BEGIN
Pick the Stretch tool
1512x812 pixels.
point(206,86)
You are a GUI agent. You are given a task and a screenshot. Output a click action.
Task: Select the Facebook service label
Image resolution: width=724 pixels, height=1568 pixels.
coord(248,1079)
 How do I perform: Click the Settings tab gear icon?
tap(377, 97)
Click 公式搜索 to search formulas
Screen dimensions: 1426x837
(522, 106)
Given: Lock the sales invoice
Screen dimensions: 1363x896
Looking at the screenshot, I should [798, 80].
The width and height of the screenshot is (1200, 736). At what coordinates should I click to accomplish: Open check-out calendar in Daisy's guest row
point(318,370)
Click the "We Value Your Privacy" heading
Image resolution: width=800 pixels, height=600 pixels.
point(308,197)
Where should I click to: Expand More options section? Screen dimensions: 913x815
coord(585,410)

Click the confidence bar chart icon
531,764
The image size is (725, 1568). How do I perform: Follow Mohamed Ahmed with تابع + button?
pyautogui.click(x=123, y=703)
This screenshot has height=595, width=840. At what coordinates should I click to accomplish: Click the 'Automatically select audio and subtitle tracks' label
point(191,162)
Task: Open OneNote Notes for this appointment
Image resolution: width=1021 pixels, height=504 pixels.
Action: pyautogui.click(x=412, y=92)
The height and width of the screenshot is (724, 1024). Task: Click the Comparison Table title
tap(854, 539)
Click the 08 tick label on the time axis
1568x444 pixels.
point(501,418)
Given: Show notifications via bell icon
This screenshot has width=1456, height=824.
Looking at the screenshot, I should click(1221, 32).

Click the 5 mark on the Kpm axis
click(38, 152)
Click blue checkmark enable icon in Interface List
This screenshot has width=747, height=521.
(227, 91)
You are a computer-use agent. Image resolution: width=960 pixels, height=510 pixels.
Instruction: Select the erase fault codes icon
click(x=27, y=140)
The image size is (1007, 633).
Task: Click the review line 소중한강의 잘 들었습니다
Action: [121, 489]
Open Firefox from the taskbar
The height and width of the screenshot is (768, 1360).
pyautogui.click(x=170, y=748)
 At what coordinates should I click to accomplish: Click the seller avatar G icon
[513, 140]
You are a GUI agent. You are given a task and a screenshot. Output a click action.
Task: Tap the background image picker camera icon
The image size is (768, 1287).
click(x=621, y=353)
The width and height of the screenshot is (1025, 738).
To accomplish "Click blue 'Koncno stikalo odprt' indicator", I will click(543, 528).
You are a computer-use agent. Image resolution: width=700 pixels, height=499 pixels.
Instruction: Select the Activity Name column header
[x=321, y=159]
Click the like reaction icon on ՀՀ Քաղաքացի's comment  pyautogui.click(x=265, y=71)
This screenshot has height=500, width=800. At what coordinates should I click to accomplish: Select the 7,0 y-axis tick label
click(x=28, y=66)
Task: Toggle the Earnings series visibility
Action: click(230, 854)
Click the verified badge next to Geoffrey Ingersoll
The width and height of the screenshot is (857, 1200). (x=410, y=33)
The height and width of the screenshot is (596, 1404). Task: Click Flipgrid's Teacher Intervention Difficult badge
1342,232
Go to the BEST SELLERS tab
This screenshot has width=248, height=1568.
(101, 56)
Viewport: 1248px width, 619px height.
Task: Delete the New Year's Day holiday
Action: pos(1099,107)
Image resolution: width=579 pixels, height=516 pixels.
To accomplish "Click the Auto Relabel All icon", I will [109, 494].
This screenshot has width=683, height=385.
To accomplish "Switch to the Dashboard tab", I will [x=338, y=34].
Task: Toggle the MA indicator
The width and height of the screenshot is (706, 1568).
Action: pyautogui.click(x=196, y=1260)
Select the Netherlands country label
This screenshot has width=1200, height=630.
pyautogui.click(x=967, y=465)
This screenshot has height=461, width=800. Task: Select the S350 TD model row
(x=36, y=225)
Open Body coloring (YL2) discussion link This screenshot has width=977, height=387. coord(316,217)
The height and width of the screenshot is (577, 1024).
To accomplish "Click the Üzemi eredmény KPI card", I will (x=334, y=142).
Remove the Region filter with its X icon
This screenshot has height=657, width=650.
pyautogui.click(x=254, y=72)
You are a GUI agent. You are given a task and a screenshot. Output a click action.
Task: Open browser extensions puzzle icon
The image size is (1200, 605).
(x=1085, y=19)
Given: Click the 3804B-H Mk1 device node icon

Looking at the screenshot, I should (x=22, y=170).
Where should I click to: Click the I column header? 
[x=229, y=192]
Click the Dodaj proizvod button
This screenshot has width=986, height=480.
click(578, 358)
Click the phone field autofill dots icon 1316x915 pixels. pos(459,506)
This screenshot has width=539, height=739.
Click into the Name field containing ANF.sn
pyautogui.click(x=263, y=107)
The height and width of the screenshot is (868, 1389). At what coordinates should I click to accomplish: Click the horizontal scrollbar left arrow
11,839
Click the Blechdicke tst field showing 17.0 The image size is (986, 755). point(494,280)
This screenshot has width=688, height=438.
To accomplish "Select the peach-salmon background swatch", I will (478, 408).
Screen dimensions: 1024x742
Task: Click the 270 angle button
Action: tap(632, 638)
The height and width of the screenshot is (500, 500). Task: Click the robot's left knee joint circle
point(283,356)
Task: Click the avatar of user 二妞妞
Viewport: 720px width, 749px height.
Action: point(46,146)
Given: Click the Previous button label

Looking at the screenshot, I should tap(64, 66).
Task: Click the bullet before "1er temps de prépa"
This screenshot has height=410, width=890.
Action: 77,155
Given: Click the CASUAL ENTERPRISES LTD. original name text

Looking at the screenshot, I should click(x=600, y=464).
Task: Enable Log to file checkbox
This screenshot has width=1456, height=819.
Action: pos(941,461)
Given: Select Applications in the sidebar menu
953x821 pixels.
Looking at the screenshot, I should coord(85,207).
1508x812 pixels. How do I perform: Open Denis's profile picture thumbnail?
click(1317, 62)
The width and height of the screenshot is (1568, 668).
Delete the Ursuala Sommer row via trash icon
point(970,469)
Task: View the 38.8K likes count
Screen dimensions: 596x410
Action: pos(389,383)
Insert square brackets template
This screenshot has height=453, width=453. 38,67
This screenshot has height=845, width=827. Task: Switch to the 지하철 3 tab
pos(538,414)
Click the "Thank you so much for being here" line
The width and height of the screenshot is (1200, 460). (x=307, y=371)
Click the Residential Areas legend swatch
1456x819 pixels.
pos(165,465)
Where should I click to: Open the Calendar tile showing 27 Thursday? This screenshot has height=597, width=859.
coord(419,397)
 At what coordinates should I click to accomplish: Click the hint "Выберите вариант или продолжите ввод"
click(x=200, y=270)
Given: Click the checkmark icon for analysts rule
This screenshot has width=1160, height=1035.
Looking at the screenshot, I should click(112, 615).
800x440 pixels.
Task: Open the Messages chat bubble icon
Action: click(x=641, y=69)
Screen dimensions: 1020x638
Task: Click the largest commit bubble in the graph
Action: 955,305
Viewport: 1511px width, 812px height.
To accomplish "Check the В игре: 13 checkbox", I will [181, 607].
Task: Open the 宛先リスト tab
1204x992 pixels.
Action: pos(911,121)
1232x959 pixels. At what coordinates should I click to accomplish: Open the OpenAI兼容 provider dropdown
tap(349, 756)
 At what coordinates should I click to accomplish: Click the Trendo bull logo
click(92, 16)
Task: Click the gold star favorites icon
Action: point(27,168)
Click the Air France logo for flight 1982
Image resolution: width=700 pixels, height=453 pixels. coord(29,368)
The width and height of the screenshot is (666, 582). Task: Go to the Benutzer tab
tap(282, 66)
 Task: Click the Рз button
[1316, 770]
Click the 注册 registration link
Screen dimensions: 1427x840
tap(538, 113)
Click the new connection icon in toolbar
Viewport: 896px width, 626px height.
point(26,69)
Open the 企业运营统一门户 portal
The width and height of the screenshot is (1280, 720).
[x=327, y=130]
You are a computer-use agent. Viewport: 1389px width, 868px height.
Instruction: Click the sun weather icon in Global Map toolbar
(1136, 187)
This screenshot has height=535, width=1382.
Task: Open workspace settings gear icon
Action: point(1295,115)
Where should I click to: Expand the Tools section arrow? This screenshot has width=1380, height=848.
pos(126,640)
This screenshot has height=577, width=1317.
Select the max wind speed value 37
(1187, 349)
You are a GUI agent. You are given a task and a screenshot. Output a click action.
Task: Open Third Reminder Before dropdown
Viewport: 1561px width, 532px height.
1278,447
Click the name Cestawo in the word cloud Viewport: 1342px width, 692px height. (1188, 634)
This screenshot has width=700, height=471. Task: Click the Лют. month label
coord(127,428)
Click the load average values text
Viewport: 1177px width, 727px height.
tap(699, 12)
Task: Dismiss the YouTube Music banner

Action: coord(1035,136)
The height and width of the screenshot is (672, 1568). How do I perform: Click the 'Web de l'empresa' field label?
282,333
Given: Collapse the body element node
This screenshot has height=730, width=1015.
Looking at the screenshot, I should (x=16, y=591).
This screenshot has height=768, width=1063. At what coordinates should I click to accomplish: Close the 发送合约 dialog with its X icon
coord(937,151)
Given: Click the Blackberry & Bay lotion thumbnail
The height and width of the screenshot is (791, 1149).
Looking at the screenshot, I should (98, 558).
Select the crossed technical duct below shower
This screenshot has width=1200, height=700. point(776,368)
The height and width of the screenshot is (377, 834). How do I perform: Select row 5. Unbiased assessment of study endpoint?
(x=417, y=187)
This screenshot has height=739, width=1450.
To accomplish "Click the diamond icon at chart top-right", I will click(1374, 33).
END
Rename "legend swatch" to "legend marker" in the material starting at the line containing "This screenshot has height=845, width=827." and ending at the line containing "will [181, 607].", then write out only those lines with nothing else changed.

This screenshot has height=845, width=827. Task: Switch to the 지하철 3 tab
pos(538,414)
Click the "Thank you so much for being here" line
The width and height of the screenshot is (1200, 460). (x=307, y=371)
Click the Residential Areas legend marker
1456x819 pixels.
pos(165,465)
Where should I click to: Open the Calendar tile showing 27 Thursday? This screenshot has height=597, width=859.
coord(419,397)
 At what coordinates should I click to accomplish: Click the hint "Выберите вариант или продолжите ввод"
click(x=200, y=270)
Given: Click the checkmark icon for analysts rule
This screenshot has width=1160, height=1035.
Looking at the screenshot, I should click(112, 615).
800x440 pixels.
Task: Open the Messages chat bubble icon
Action: click(x=641, y=69)
Screen dimensions: 1020x638
Task: Click the largest commit bubble in the graph
Action: 955,305
Viewport: 1511px width, 812px height.
To accomplish "Check the В игре: 13 checkbox", I will [181, 607].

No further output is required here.